- [EXERCISE DETAILS] Rewrite the rows below, changing every "Click" to "Tap" and leaving everything else as it is. Omit the pictures from your version.

- [SUPPLIED RECORDS]
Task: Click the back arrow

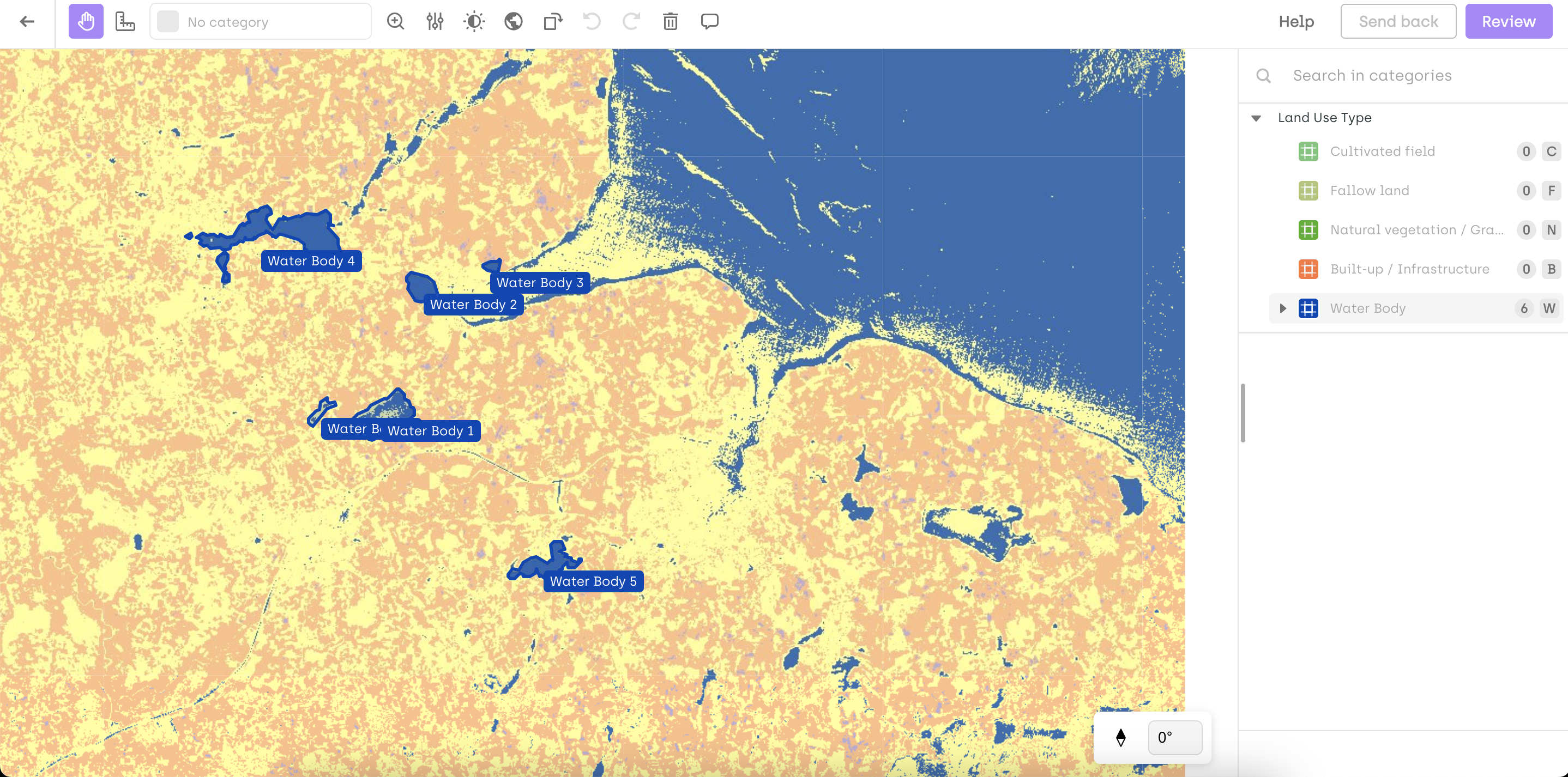Action: 27,22
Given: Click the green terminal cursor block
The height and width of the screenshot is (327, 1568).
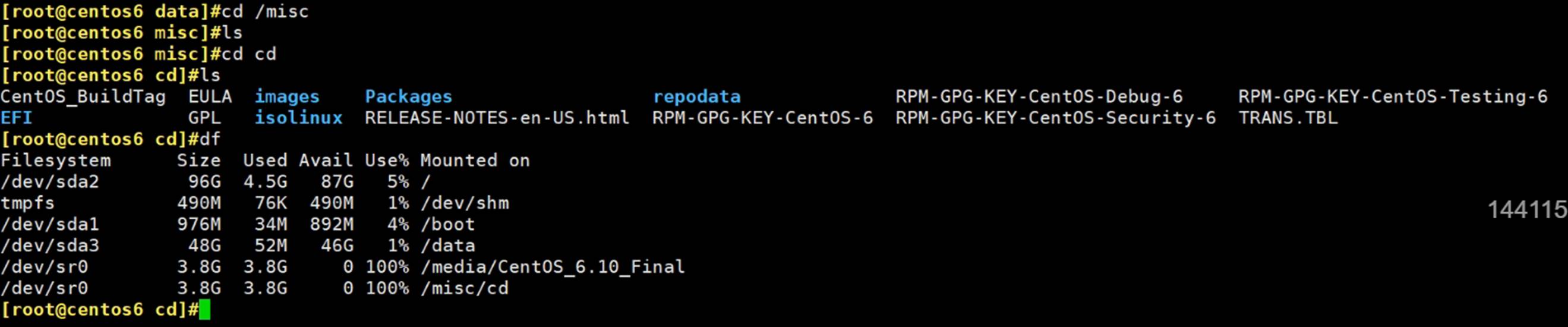Looking at the screenshot, I should 204,309.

- [CORRECT OUTPUT]
Task: Tap the back arrow

Action: 27,22
Given: Tap the green terminal cursor block
The height and width of the screenshot is (327, 1568).
Looking at the screenshot, I should 204,309.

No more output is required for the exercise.